Autour de
l'œuvre de Lotfi Hajji : Bourguiba et l'islam
Parler de Bourguiba revient souvent à parler de
son oeuvre en religion, appelée rénovation ou dégradation de l'islam selon qu'on la valorise ou la
dévalorise. Ce faisant, on manque d'objectivité, versant dans le dogmatisme ou
le sentimentalisme, deux traits caractéristiques d'ailleurs de la personnalité
de Bourguiba.
En effet, cette grande figure de l'histoire
contemporaine, du moins arabe islamique, ne fut nullement un Ataturk maghrébin,
n'ayant pas été un moderniste radical, ni un réformateur pur, les
considérations politiques dans sa vie l'ayant emporté sur les espaces de pure
rénovation religieuse. Il fut d'abord un leader politique se voulant
charismatique, usant de la religion comme d'un levier pour une ambition
personnelle dévorante.
Certes, l'œuvre ne fut pas minime, notamment en
matière conjugale, de généralisation de l'enseignement et de limitation du rôle
public de la religion, en instillant dans la vie publique des éléments de la
sécularité occidentale. Toutefois, cette oeuvre fut mâtinée d'éléments
subjectifs qui l'ont viciée, jetant des ombres sur l'héritage de cet esprit qui
se voulait rationaliste, mais qui ne sut se libérer de l'atavisme de
l'autorité, devenue culte de la personnalité. Aussi, s'il a usé de la raison,
ce fut cette raison raisonnante, versant dans le scientisme, et non une raison
sensible tenant compte des réalités tangibles et des mentalités qu'il a voulu
brusquer pour les conformer à sa raison et à sa vision du monde, refaisant du
dogmatisme profane quand il prétendait lutter contre ses manifestations
religieuses.
Une personnalité complexe
C'est à un tel sujet passionnant que Lotfi Hajji
a consacré son dernier livre en arabe intitulé : «Bourguiba et l'islam. Le
leadership et l'imamat». Le talentueux journaliste tunisien de la chaîne Al
Jazeera y tente une relecture du rapport entretenu par Bourguiba avec l'islam.
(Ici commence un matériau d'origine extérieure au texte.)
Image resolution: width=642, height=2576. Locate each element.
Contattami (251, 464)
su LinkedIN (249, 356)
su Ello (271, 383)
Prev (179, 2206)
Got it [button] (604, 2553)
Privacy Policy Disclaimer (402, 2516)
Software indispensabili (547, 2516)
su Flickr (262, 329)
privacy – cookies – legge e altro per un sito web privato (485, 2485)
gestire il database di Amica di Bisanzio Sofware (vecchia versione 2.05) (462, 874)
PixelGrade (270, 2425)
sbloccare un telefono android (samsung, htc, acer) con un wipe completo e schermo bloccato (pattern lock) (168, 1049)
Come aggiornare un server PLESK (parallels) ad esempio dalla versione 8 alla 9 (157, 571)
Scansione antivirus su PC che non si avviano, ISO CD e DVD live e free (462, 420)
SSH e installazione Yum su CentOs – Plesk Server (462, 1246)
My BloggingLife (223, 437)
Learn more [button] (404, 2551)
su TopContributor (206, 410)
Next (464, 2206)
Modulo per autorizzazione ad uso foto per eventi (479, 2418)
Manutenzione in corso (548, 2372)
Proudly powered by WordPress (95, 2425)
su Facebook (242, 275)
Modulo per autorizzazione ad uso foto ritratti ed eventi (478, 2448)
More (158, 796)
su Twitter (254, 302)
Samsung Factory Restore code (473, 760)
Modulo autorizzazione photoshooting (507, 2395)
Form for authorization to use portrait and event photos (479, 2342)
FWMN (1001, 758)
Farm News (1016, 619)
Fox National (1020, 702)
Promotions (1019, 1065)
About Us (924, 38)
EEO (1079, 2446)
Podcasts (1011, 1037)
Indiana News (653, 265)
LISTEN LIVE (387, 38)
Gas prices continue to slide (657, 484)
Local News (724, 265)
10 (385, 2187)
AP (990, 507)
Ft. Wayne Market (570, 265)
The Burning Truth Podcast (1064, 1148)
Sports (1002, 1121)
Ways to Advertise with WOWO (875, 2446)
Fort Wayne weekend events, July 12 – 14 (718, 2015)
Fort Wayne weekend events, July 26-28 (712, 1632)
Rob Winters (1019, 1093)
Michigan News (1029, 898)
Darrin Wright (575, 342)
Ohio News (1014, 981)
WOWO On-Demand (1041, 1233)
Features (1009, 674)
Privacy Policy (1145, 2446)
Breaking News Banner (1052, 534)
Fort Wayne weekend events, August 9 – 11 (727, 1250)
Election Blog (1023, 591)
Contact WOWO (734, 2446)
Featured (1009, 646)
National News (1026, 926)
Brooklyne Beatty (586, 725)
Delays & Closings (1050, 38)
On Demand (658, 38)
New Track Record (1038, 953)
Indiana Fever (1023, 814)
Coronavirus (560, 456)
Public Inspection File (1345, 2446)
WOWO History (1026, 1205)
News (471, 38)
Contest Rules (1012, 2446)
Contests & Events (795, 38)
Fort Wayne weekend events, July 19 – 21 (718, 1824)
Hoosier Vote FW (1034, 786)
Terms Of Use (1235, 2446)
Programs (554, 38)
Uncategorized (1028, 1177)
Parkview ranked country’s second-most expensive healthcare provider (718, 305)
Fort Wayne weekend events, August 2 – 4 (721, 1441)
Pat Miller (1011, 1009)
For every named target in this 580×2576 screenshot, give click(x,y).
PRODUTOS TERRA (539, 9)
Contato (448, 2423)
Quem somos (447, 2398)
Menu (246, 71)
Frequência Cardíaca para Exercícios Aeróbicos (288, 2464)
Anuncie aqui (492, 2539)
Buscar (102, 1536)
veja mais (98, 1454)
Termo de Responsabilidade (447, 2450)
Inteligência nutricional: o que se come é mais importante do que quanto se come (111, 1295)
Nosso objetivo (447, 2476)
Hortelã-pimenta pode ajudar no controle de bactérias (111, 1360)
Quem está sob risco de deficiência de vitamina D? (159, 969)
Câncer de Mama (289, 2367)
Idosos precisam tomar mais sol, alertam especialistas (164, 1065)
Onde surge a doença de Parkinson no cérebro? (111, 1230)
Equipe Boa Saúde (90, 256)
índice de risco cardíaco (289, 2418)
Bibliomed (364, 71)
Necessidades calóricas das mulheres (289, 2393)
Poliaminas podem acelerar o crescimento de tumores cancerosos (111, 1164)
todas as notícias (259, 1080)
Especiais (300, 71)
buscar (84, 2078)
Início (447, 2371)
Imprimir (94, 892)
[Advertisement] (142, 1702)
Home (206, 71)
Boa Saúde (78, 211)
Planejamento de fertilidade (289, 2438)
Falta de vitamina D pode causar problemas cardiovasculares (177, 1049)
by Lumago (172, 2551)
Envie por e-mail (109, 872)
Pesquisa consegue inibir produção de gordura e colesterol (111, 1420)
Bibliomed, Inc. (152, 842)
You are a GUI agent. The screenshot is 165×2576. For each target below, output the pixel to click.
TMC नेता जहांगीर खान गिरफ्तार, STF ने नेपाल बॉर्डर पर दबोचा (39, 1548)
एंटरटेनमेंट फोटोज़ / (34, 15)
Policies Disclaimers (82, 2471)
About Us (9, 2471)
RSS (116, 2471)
Ce fut une sorte d'inimitié intime, une relation loin d'être ordinaire, pour ne
pas dire anormale, ou complexe pour le moins, selon les propres termes de
l'auteur. Ce fut d'ailleurs à la fois la cause et la conséquence de la
multiplication des critiques adressées à Bourguiba et à son œuvre, venant non
seulement de ses adversaires et ennemis, mais même de certains de ses
laudateurs, ceux qui reconnaissaient la justesse de son analyse, mais en
avaient contesté la forme et la méthode.
Comme le dit Hajji, Bourguiba eut la volonté dès
le départ d'imposer sa lecture d'un islam jugé perverti. S'attaquant à une
forte partie, confiant dans son pouvoir, il privilégia la méthode forte,
cherchant les effets bénéfiques de l'électrochoc; ce qui lui valut d'être
traité de mécréant. Aussi, grâce à la distance temporelle est-il nécessaire de
réévaluer cette lecture, en faire en quelque sorte la relecture loin de tout
sentimentalisme, privilégiant l'objectivité, en se basant sur les textes
fondateurs des discours du président Bourguiba sans préjugés ni partis-pris.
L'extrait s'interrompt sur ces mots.